Start of Extract to read

Welcome to Web Wednesday! Today it is our pleasure to welcome “lolamouse,” Sheri Tardio. Sheri is our eighth featured poet since we began in May.
Poetic Bloomings: Sheri, Walt and I are interested to know how you found us. We are so pleased to have you join us!
Sheri: I found Poetic Bloomings on Laurie Kolp’s site “Conversations with Laurie.” I was probably reading one of her poems that I found on one of the poetry sites I use for writing prompts and inspiration. She has a great list of writing prompt sites on her blog — thanks, Laurie!
Poetic Bloomings: Yes, thanks Laurie! 🙂 Sheri, please share with us a poem you feel best represents your style.
Sheri: I don’t think I have an identifiable style of writing. Sometimes I write free verse; sometimes I like to use more structured poems. Most of my poems have an emotional component, though. They’re often based on my own experiences or those of people I’ve known. This is a recent one that I like:
I used to be afraid
to love you too much
that should you leave, I would long
for your return
I didn’t want
to miss you so badly
to whisper your name
to remember your smell
I held a part of myself back
so you couldn’t take it all with you
when you left
If only I had known
that hoarding food makes you hungrier
unquaffed water evaporates
and all the windmills in the world
won’t bring the wind
Poetic Bloomings: I have to admit, I giggled like a little girl when I saw the title of your blog: “Mouse Droppings (Poems, Inspirations, Creative Musings, and Other Sh**).” Another giggle-inducer is your call for comments: “Leave a crumb for lolamouse to nibble on?” Too cute! Obviously, these grew from your pen name, “lolamouse.” Where did that darling moniker come from?

End of Extract to read

**What you need to do:**
According to the interview, on whose site did Sheri find Poetic Bloomings? The listing has nothing to do with the interview.

Start of Dataset excerpt

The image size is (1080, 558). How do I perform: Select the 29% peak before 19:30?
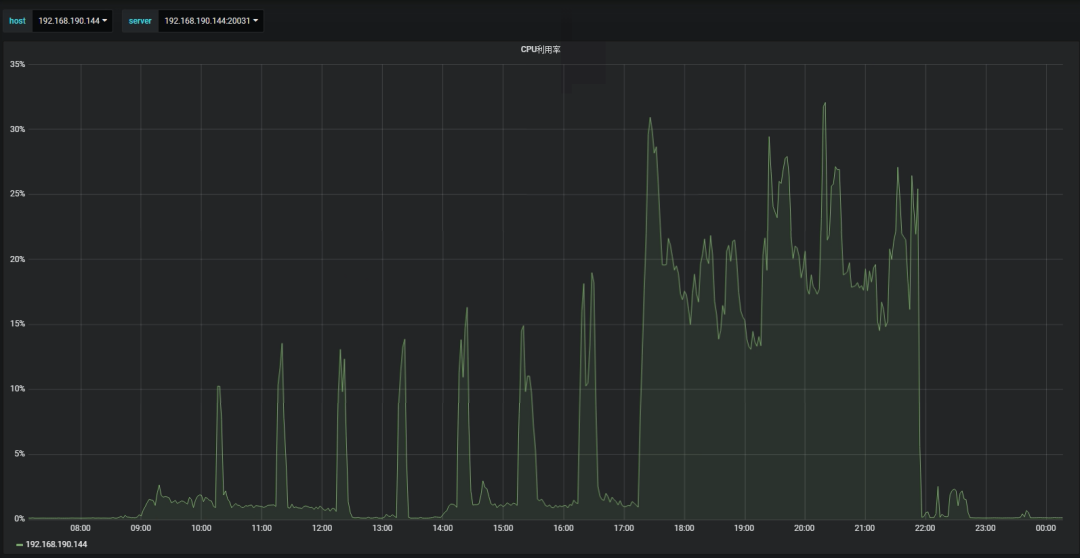click(x=769, y=138)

End of Dataset excerpt

**Solution for this exercise:**
On Laurie Kolp's site "Conversations with Laurie."